Q1. I am trying to get a simple random sample out of a Spark dataframe (13 rows) using the sample function with parameters withReplacement: false, fraction: 0.6 but it gives me samples of different sizes every time I run it, though it work fine when I set the third parameter (seed). Why so?

Q2. How is the sample obtained after random number generation?

Thanks in advance

回答1:

How is the sample obtained after random number generation?

Depending on a fraction you want to sample there are two different algorithms. You can check Justin's Pihony answer to SPARK Is sample method on Dataframes uniform sampling?

it gives me samples of different sizes every time I run it, though it work fine when I set the third parameter (seed). Why so?

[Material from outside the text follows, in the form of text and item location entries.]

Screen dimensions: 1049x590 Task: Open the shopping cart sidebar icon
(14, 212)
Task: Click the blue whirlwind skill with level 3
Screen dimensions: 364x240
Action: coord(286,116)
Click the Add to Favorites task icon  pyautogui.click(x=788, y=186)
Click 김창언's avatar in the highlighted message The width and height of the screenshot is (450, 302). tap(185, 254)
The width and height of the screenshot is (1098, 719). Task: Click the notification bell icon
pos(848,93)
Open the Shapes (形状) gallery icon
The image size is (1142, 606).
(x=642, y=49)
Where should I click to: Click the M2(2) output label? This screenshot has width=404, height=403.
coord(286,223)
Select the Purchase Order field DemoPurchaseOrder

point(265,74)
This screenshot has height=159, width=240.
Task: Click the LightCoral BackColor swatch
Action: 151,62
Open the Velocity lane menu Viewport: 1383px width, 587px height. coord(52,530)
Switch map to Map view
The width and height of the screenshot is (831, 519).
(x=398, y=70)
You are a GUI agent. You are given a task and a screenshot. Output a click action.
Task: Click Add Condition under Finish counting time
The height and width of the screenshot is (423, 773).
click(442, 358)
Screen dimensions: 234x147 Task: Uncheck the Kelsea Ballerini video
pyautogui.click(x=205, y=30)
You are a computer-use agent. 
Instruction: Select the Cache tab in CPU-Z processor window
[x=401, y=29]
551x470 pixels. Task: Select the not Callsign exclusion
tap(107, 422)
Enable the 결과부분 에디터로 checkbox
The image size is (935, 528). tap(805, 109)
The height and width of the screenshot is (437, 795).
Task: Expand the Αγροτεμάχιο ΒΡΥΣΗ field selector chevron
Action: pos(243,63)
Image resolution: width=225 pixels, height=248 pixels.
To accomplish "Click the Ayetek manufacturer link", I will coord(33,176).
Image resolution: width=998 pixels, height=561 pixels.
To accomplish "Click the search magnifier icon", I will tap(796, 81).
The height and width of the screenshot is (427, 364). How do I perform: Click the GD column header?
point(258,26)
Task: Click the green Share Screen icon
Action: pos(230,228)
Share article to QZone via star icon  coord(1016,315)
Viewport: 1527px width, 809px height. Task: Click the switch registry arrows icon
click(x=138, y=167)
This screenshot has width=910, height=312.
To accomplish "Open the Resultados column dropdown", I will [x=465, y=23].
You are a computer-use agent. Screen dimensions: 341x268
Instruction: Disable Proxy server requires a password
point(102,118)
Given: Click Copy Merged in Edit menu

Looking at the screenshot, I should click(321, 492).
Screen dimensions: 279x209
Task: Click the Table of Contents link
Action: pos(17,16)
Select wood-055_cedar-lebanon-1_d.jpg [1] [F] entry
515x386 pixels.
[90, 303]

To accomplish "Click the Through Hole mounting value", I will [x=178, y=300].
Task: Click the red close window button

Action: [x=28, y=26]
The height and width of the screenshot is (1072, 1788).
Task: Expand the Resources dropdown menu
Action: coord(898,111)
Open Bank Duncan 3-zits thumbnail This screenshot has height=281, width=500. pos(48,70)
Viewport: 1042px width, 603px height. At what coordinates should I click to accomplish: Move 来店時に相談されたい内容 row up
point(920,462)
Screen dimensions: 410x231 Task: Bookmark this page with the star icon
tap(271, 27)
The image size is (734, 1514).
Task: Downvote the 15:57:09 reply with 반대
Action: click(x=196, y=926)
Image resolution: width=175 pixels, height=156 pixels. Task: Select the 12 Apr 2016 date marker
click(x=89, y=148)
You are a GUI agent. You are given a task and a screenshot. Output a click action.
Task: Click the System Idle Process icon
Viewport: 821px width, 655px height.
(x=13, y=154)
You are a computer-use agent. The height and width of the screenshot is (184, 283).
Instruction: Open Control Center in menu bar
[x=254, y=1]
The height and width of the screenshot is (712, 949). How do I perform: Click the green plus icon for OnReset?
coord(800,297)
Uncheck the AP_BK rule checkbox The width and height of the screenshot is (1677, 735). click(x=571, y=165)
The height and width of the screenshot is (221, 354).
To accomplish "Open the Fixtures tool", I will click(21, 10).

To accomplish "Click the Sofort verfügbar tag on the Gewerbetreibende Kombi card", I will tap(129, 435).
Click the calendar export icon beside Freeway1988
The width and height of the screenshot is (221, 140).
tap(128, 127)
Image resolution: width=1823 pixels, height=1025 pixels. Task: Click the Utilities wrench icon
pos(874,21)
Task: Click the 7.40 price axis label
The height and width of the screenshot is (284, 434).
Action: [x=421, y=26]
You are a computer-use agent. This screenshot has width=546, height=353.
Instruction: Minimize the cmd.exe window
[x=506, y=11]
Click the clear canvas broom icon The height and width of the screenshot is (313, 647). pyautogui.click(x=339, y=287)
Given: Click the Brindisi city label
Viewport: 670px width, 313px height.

If fraction is above RandomSampler.defaultMaxGapSamplingFraction sampling is done by a simple filter:

items.filter { _ => rng.nextDouble() <= fraction }

otherwise, simplifying things a little bit, it is repeatedly calling drop method using random integers and takes next item.

Keeping that in mind it should be obvious that a number of returned elements will be random with mean, assuming there is nothing wrong with GapSamplingIterator, equal to fraction * rdd.count. If you set seed you get the same sequence of random numbers and as a consequence the same elements are included in the sample.



回答2:

The RDD API includes takeSample, which will return a "sample of specified size in an array". It works by calling sample until it gets a sample size greater than the requested one, then randomly taking the specified number from that. The code comments that it shouldn't have to iterate often due to a bias toward large sample sizes.